Is it fact or is it fiction?
So often we rely upon the facts and completely miss the truth. Those two are very different things. Facts are things we gather with our senses and emotions but they can change. The truth however, is a constant, something that we can look to because it is unchanged and never wavers.
In a world, where people love to throw around facts and live by what they see and feel we can become seduced into doing the same. I did not go through the violent storm of addiction to live a life of what I only see and feel, that loose way of thinking drove me to the bottle in the first place. That thinking is centered in “self” as it serves to please or prove what we, our self, wants to believe in.
We must start to live in our truth and not our facts.
In recovery I have learned what the truth is and I strive daily to walk that out in my life.
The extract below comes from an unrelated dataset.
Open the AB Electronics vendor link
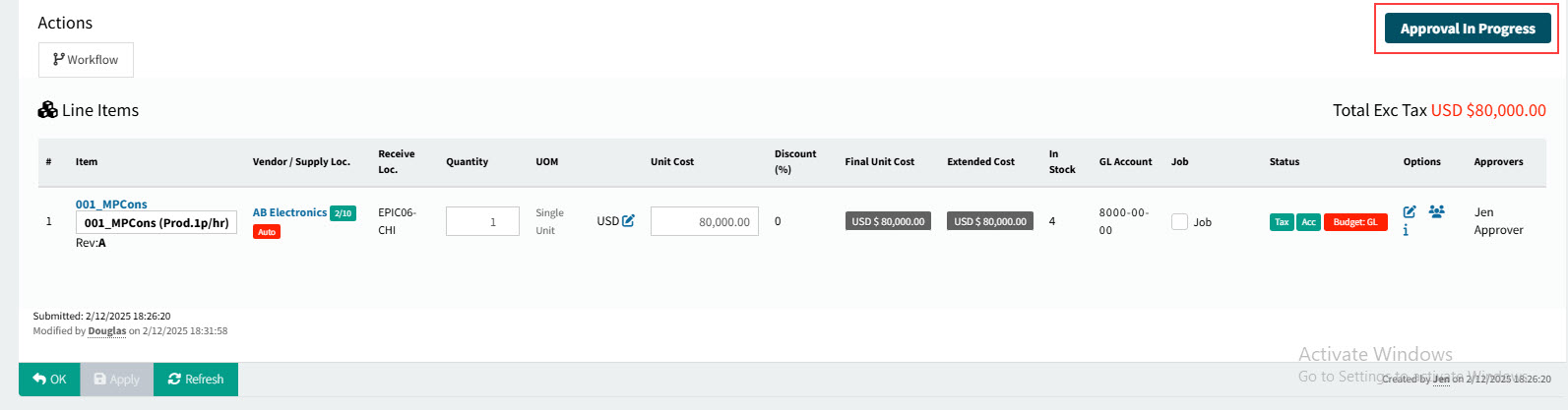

Stop depending upon what you see, what you feel, and lean upon what you know to be true.
Fact: When I drank alcohol it would help me to mask the shame, guilt, and pain I felt.
Truth: When I drank I would get drunk and it would hide nothing, the shame, guilt, and pain were always there.
Fact: I thought it was no big deal to drive under the influence even after being arrested for doing so.
Truth: When drinking I made irrational and careless decisions that not only hurt me but put others in great danger.
Fact: When drinking I had no concept of loving myself or others and left failed marriages and relationships in my wake of self -destruction.
Truth: One of the most important lessons I learned in recovery is how to accept who I was and to love myself for not only who I was but for also who I could become. That allowed me to love others unconditionally and without expectation and have healthy and happy relationships.
Fact: Drinking caused me to lose temporary custody of my daughter for two and a half years.
Truth: It became my motivation to find myself in recovery and although painful and uncomfortable it allowed me the time and opportunity to learn what it means to be a great father and to not only begin to heal and repair the damage done by drinking but to lead my children in the way that they should go.
Fact: I am currently a 7th grade geography teacher.
Truth: I am fulfilling my purpose to be a light to those who are finding themselves in the dark.
Fact: I try to maintain a consistent and constant program of recovery.
Truth: Daily action is required if I am to not only stay sober but to develop and grow into the best version of me I can be.
What are your truths?
The facts say I am an alcoholic but the truth says I am a Warrior. I am living a life on purpose. A life that is exceeding all I could have ever imagined. That is my truth! Don’t live by your facts, they can change. Live your truths and find what drugs and alcohol could never give you, a life you love. Leave a comment on what has been a fact and a truth for you.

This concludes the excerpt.